The co-chairs of a new commission that will make recommendations next spring to help the U.S. cope with strategic challenges from a wide range of cyber threats on Monday outlined its objectives and questions it hopes to answer and asked the public to chime in.

“To find effective and actionable answers to these questions, the commission and its staff will be casting a wide net,” Sen. Angus King (I-Maine) and Rep. Mike Gallagher (R-Wis.), said in a column in Lawfare. “We are already consulting with academics, engaging policy experts, learning from businesses large and small, and leaving no stone unturned in our search for innovative ideas.”

King and Gallagher, who are leading the Cyberspace Solarium Commission (CSC), then asked for everyone’s ideas, perspectives and “informed insights,” and that they be sent to the email address [email protected].

The CSC was established in the fiscal year 2019 National Defense Authorization Act to make recommendations on future strategic cyber policy and includes lawmakers, senior government officials and former government officials.
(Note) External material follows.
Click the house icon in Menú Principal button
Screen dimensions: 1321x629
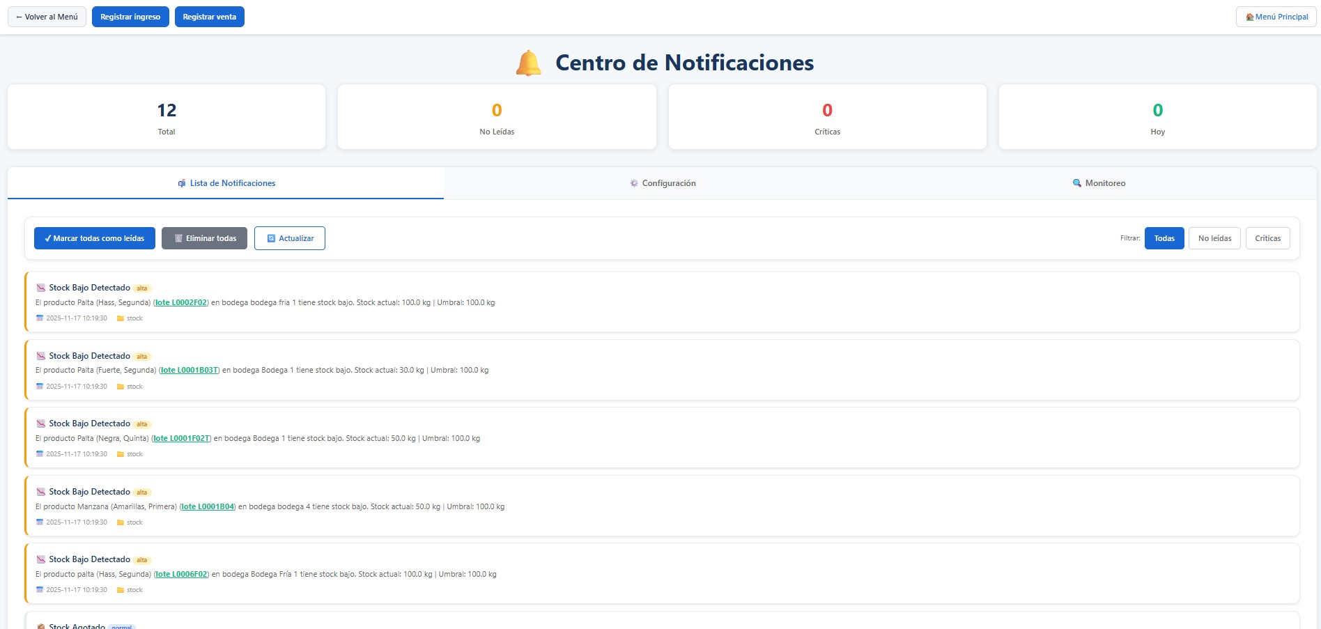pyautogui.click(x=1250, y=16)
The commission is named in part after an effort by former President Eisenhower in 1953 to establish three teams under Project Solarium to develop competing strategies for dealing with nuclear, military and other threats and risks from the Soviet Union.

“The recommendations this commission will issue in the spring of 2020 will be forward looking and prescriptive, rather than a snapshot report that sits on a shelf” and the CSC will push for the execution of its recommendations, according to King and Gallagher.

Some of the questions the commission plans to answer include the roles and responsibilities of the public—including the Department of Defense—and private sectors in protecting “U.S. information, innovation and critical infrastructure,” how should DoD think about its mission when the U.S. economy and national security are at risk if use of force thresholds for response haven’t been met, and how the U.S. and its allies should further appropriate behavior in cyberspace for everyone.

“Today, the United States faces a new and rapidly evolving threat from cyberspace—not one defined by a single nation, as in the 1950s, but rather by a dynamic and far-reaching scope,” King and Gallagher said. “The stakes, however, are no less expansive: the future of the U.S. economy and national security.”